**AIM OF THE TASK:**
Below is a block of records. Copy every line in it that contains the word "agent".

====== SUPPLIED INFORMATION

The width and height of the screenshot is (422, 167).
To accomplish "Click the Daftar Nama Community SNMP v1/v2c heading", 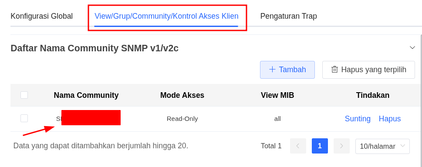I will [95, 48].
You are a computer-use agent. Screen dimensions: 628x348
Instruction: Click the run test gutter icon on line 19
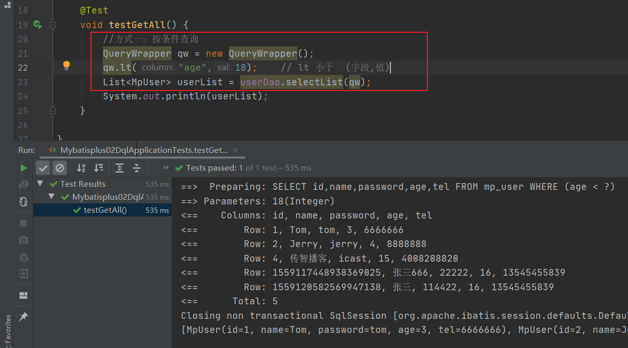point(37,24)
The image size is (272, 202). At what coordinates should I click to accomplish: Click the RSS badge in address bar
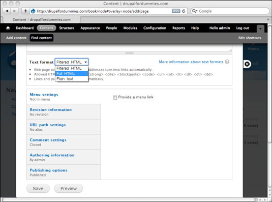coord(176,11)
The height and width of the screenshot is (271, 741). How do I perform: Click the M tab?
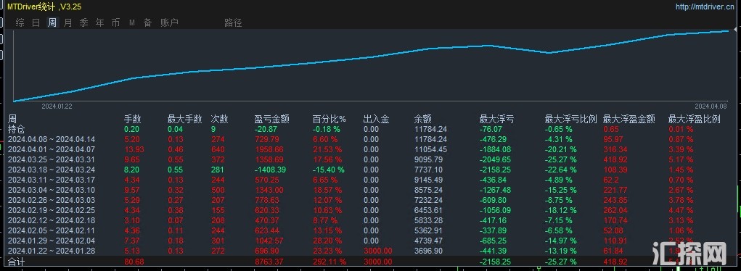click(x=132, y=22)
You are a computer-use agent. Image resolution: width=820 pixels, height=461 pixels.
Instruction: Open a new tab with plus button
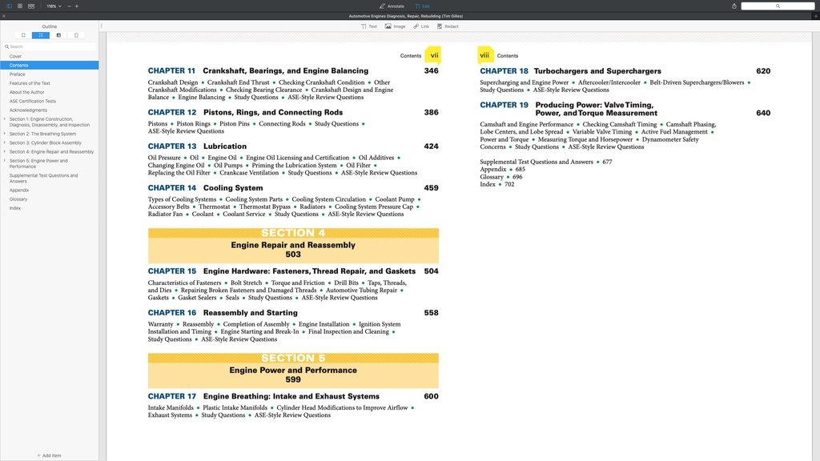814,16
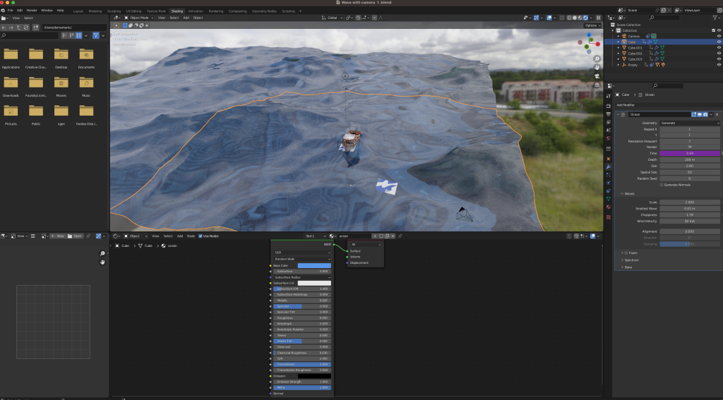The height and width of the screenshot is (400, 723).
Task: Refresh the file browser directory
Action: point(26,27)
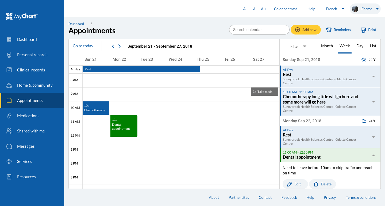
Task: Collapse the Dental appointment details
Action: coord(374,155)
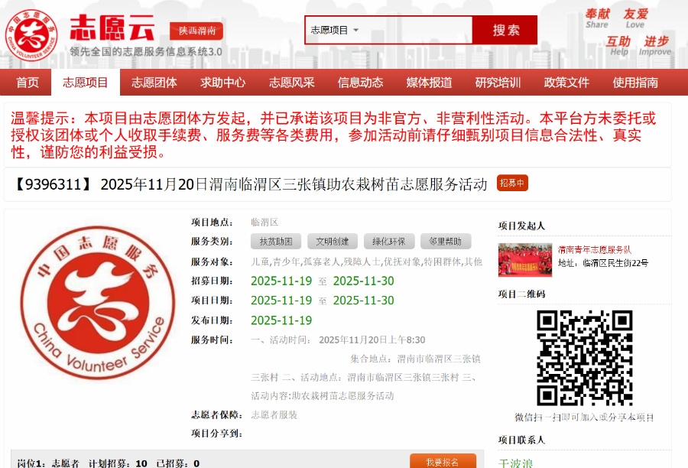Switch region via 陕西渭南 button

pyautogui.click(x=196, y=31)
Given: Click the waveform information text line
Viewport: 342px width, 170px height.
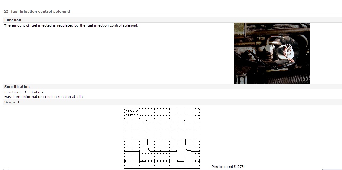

============

**WRITTEN SOLUTION:**
You are a computer-use agent. Screen dimensions: 628x348
You are a computer-use agent. Image resolution: width=820 pixels, height=461 pixels.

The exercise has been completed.